The final day wind got us again, in a high meadow as a brightening sky purpled the snow on its hem. The cows lifted their noses at 400 yards. We ran through a saddle, across a snowy ridge. I rolled over the top and tightened my sling. A big 5-point thundered across the horizontal wire, too far and too fast for a sure shot.

Johnny and I walked off the mountain that day in lovely weather. Passing 9,000 feet, we plunged into tall timber. The warm, sunny skies silenced any bulls that might have felt frisky. We reached trailhead around noon, met the others coming off on horseback, loaded the stock and drove to a cabin to wash, eat and unwind. Johnny took me to another place that evening. I sat atop a tall, flat-backed mule that climbed out of the canyon, one switchback after another, as if he had nothing on board. We parked on the shoulder of a big basin and watched mountain shadows engulf cows and young bulls on an emerald apron below snowline. As dusk closed shop, we wound on a knife-edge trail toward camp.

“There!”


It was a magnificent bull--easily the best I’d seen--but a mile off. Had we come here first...but now we’d run out of time. The long ivory grew dim in our glasses as night swallowed the mountain. After dark we trailed into the corral. A young mule spooked and thundered into the fence. My mule shot out from under me as if rocket-propelled. My right foot hung in the stirrup, and I bounced along in the dark on my back until the big black beast kicked me free. An ignominious dismount. I conceded as I felt for broken bones that if a heavy ration of bad luck showed up for a week’s stay, one hunter might as well bear it all. No sense afflicting the others with a sub-lethal dose.
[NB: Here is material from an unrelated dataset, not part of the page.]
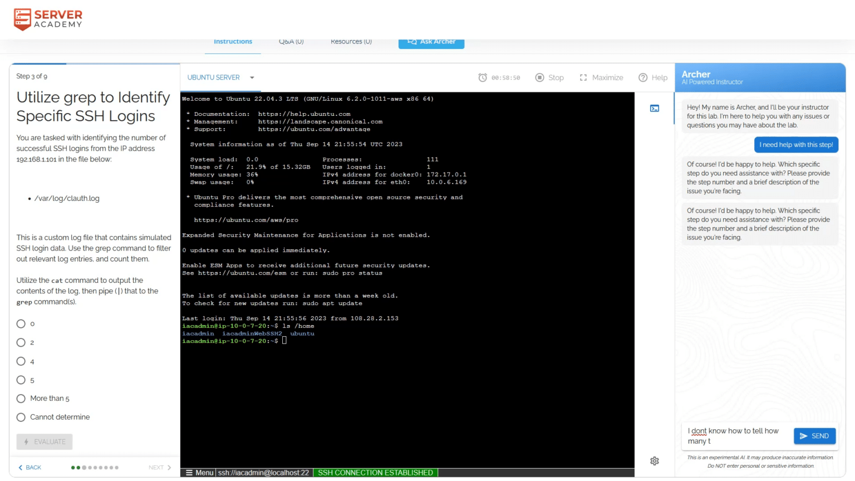Select 'Cannot determine' radio option
The width and height of the screenshot is (855, 481).
pyautogui.click(x=21, y=417)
The only hunter not to kill an elk that trip, I shrugged off the shame. I had tried hard, hunting more hours and in tougher places than my companions. For the most part, I’d made sound decisions. Coming up short is not always a measure of effort.

Then, neither is success.

* * *

The highway winds into distant hills; its centerline blinks hypnotically as the tach needle nudges 4,000. The road becomes a trail snaking down out of the dark cloud. I’m much younger, rounding a rockslide straddling a copse of conifers. The buck is at once a surprise and a reward. Had I not thought he might be there, I would not have climbed so high. That he waits, while I wrap my sling, sit and trigger the ‘06, is my good fortune.

So is the next episode, around another turn. There’s thick forest here, a jungle hanging from red mud humping toward New Zealand’s sky. It is the first sky in the world to host dawn. I’ve had less luck seeing stags. They’re here, rutting. We hear their guttural roars, but they hide in dense tangles of greenery not unlike that girding the Olympic peaks back home. When Chris points, I shoulder the Ruger. “Shoot!” But I’m already urging the last ounce from the trigger. The stag turns at the blast and is instantly gone. He is, I know, a step too late. We find him dead, the only stag we will see in all our jungle treks that week.